BİRİLERİNİN İLERİ GARNİZONU DEĞİLİZ
Uzun yıllardır sadece ileri garnizon gibi görülen bir ülkenin aldığı kararları hayata geçirme iradesi göstermesini kabul edemiyorlar. Alan elden veren el durumuna gelmemiz birilerinin kabusudur.
"SIRBİSTAN'DA HALKLA KAYNAŞMAMIZ BİRİLERİNİ RAHATSIZ ETMİŞTİR"
Bunlar Sırbistan'ı falan AB arka kapısı gördüğü için "Türkiye buralara uzandı he, olmaz böyle şey. Buna karşı da bazı tedbirler geliştirmemiz gerekir" anlayışının içindeler. Sırbistan Cumhurbaşkanı'nın kabinesi ile bizi karşılaması ezberleri bozan bir girişimdir. Novi Pazar'da halkla kaynaşmamız birilerini rahatsız etmiştir.
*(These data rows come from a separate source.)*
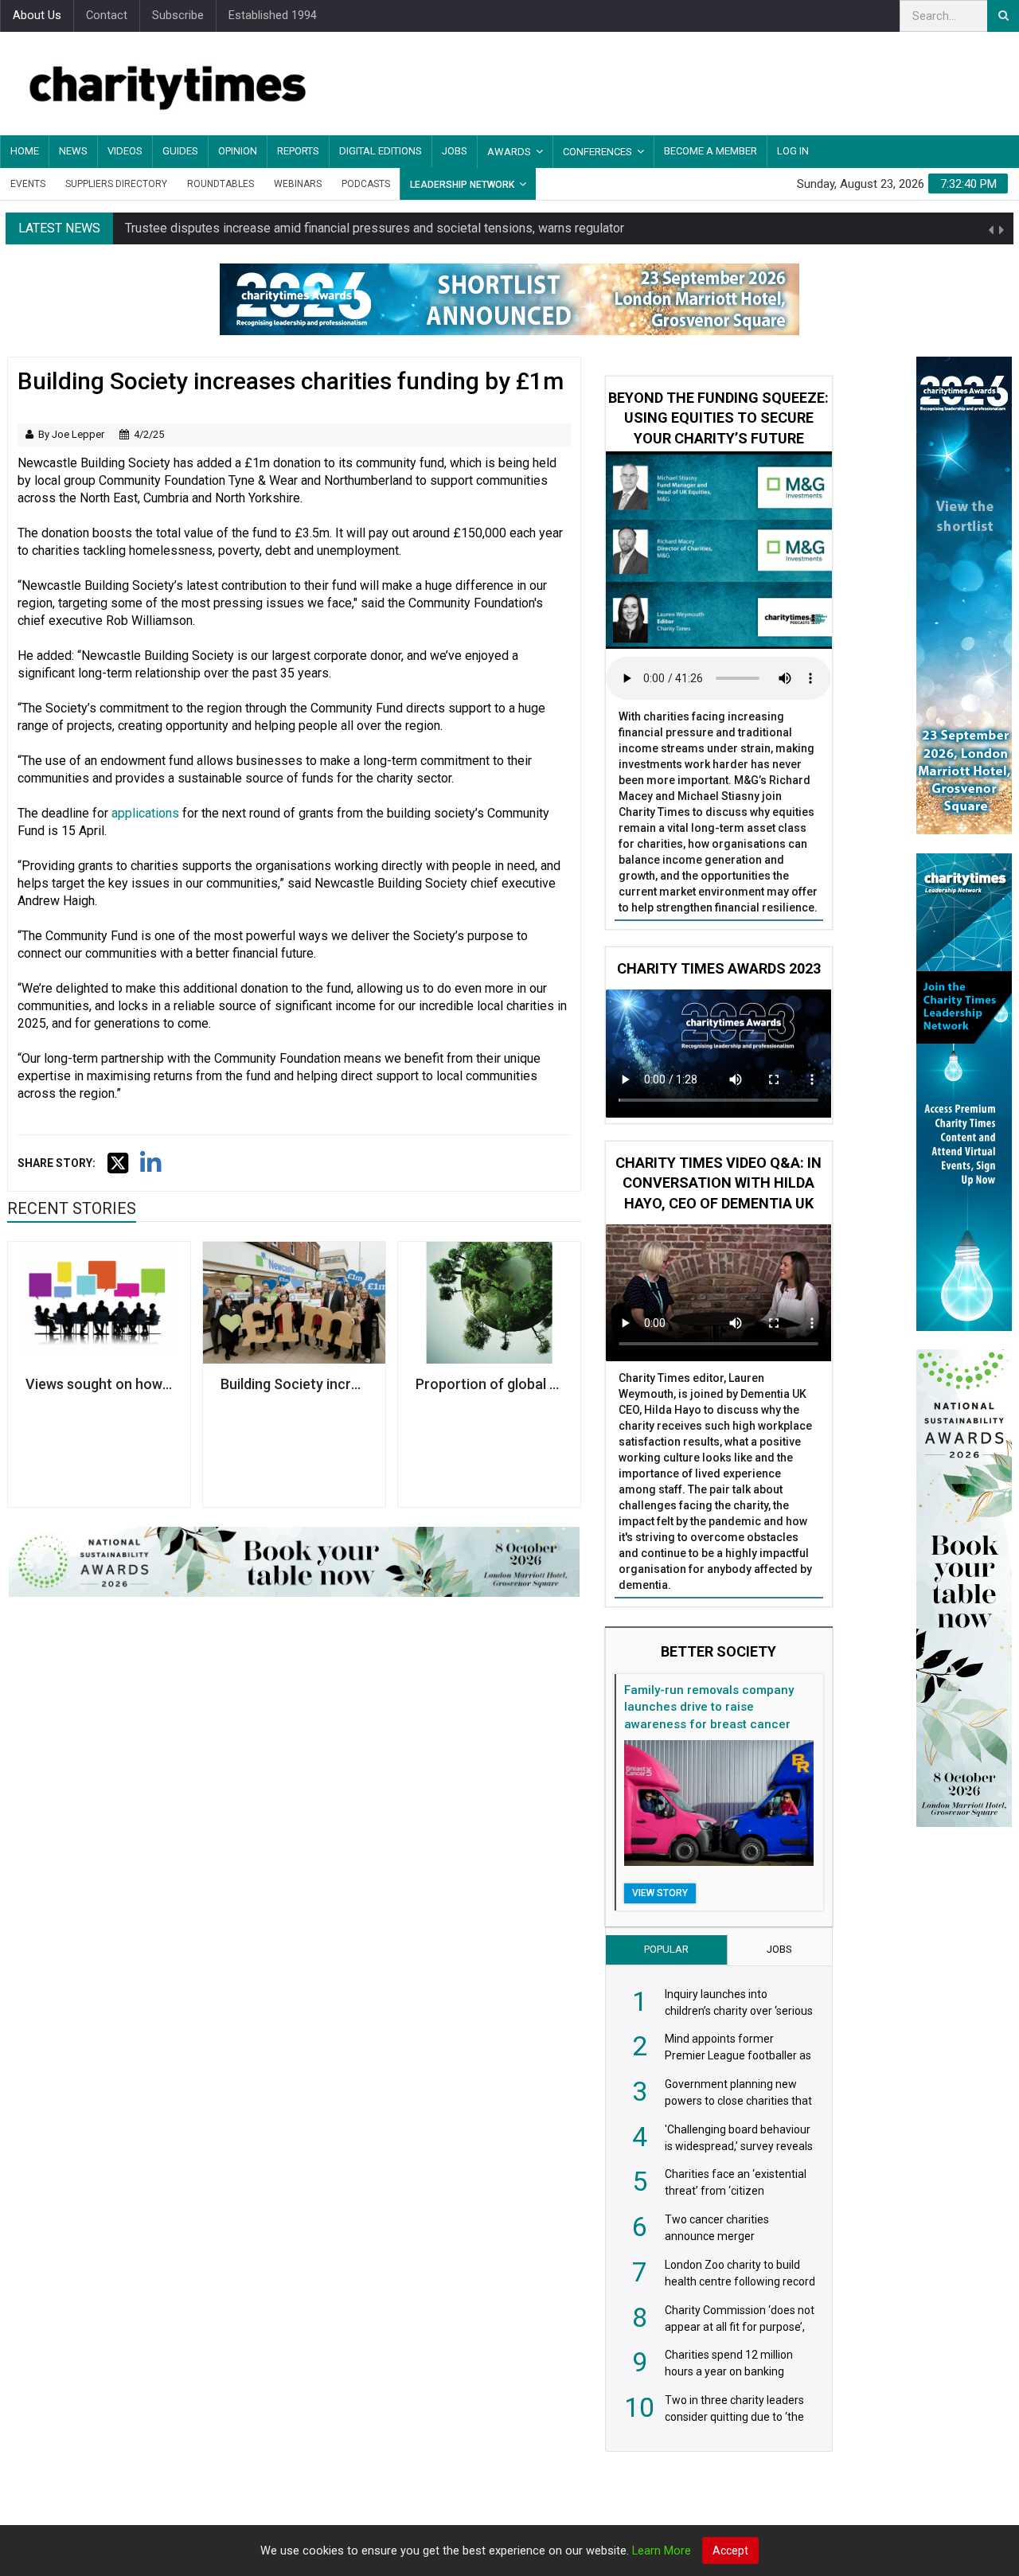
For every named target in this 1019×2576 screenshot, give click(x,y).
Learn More (661, 2551)
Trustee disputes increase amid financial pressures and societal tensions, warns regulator (374, 228)
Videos (125, 151)
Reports (298, 151)
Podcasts (366, 183)
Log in (793, 151)
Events (27, 183)
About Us (37, 15)
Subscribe (178, 15)
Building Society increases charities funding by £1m (294, 1384)
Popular (666, 1949)
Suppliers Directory (116, 183)
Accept (730, 2550)
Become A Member (710, 151)
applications (145, 813)
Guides (180, 151)
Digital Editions (380, 151)
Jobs (454, 151)
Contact (106, 15)
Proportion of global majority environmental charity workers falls (489, 1384)
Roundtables (220, 183)
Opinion (237, 151)
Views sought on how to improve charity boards (99, 1384)
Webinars (298, 183)
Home (24, 151)
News (73, 151)
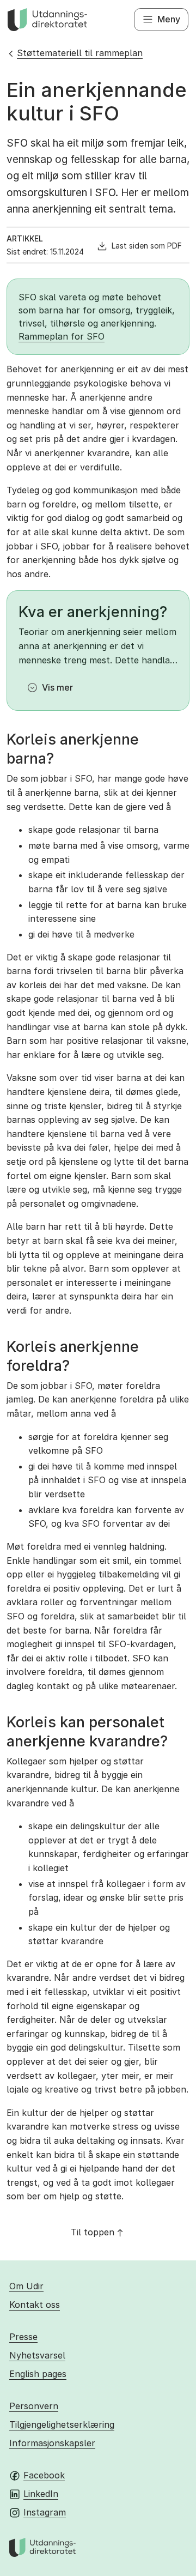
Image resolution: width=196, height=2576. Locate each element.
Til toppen (92, 2232)
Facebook (44, 2475)
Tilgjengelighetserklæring (61, 2424)
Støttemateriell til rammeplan (80, 52)
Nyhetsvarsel (37, 2355)
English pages (37, 2373)
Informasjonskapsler (52, 2443)
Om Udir (26, 2286)
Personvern (33, 2405)
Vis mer (57, 687)
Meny (168, 19)
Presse (23, 2336)
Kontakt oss (34, 2304)
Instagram (44, 2512)
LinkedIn (40, 2493)
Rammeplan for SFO (62, 336)
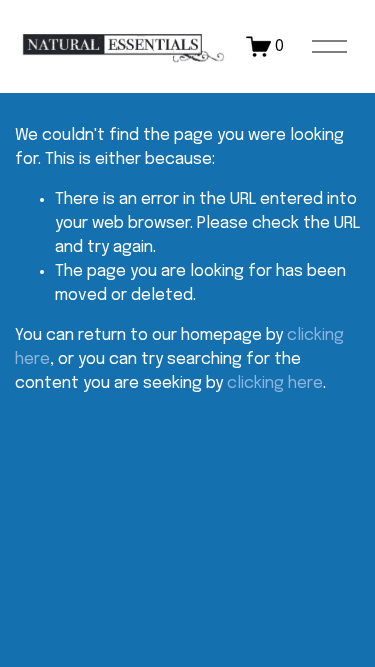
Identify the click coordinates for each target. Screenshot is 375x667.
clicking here (275, 383)
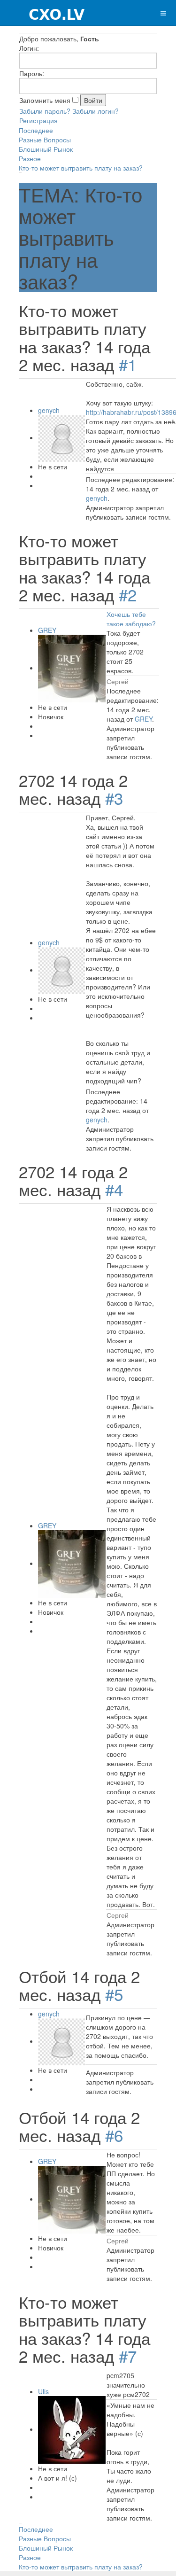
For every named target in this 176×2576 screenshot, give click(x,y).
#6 (114, 2135)
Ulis (43, 2391)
Ülkemizin bu yükselişini engellemek, büyük ve güçlü Türkiye'nin inşasını durdurmak için çok yönlü kirli bir plan uyguluyorlar. Bu planın içinde ekonomik tetikçilik, millet iradesin tank ve topla esir alma var. Mezhep ve etnik temelli kışkırtmalar var. Terör örgütlerine sahip çıkma, teröristleri baş tacı etme var. Figüran olarak FETÖ, PKK, DEAŞ, DHKP-C, eli kanlı çeteler de var.
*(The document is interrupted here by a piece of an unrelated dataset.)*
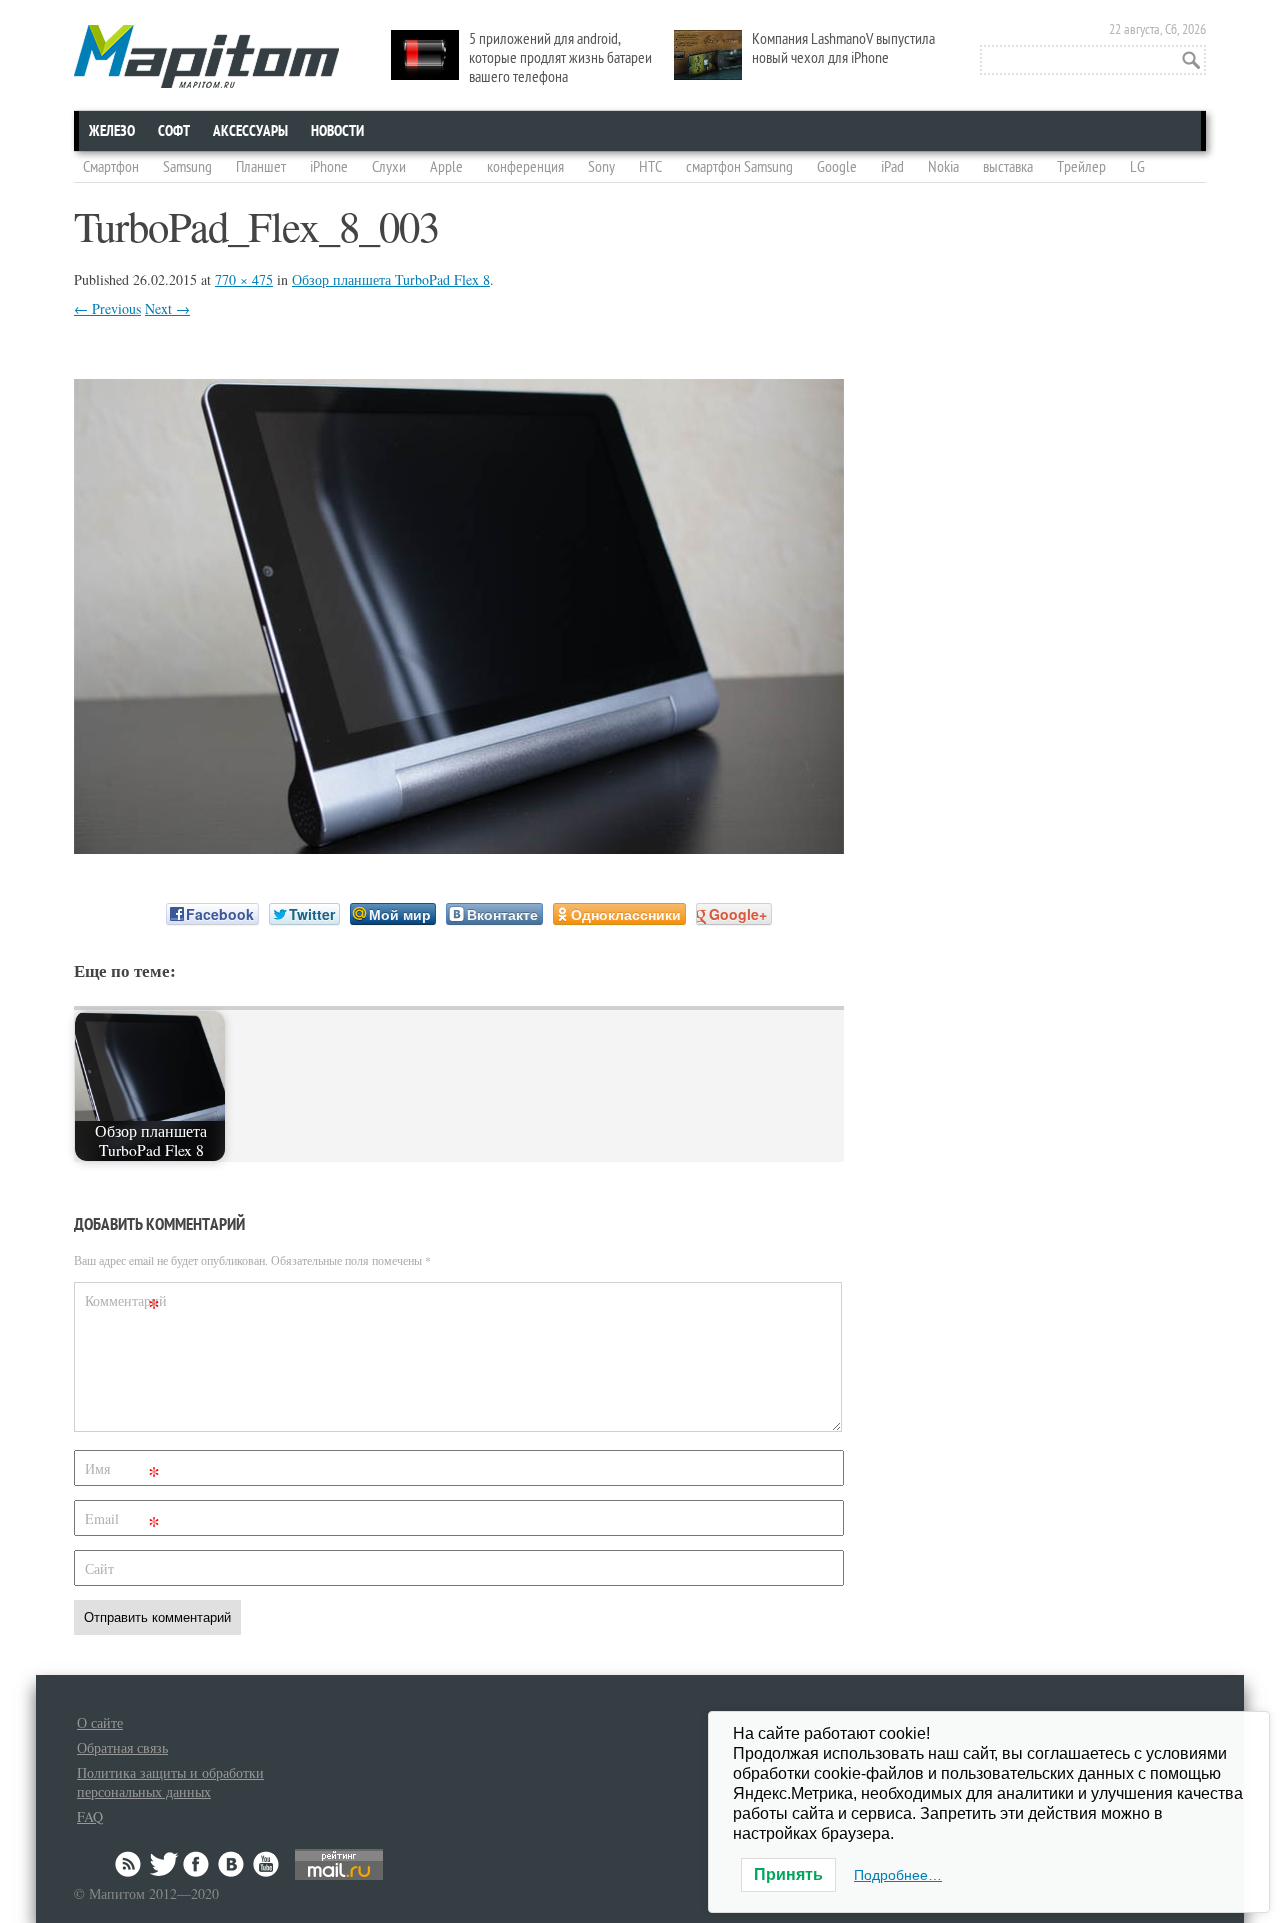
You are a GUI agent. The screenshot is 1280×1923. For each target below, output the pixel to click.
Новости (337, 131)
KENDİNİ BİLMEZ BÜYÜKELÇİ...
Medya manipülasyonları, şahsıma, hükümetimize ve devletimize karşı düzenlenen itibar suikatı da var. Diplomatik teamüllerin ayaklar altına alınması da var. Amerika ile vize gerginliği bunun ifadesidir. Bu olayı ortaya çıkaran buradaki bir büyükelçidir. Amerika'nın stratejik ortağını bir kendini bilmez büyükelçiye feda etmesi kabul edilemez.
"BİZ SİZE MUHTAÇ DEĞİLİZ"
Biz kabile devleti değiliz. Biz size muhtaç değiliz. Biz sizden paramızla silah istediğimizde 'kongre' diyorsun ama terör örgütüne ücretsiz silah veriyorsun. Niye, "Türkiye'yi güneyden kuşatalım" diye.
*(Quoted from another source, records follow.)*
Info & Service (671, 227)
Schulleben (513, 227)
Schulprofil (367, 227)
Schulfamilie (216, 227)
Bunlar bizi herhalde görmez, sağır, böyle zannediyorlar. Öyle alışmışlar çünkü ama böyle bir Türkiye yok artık. Uluslararası rekabette de yerini alacak bir Türkiye'yiz. Bunun köşe taşları da sizlersiniz. Sizler dik durusanız bunlar, buralarda en ufak bir cirit atamazlar. Tüm piyonları ile yıllardır besledikleri lejyonerleri ile bunlar üzerimize geliyorlar, gelecekler ama biz sağlam duralım.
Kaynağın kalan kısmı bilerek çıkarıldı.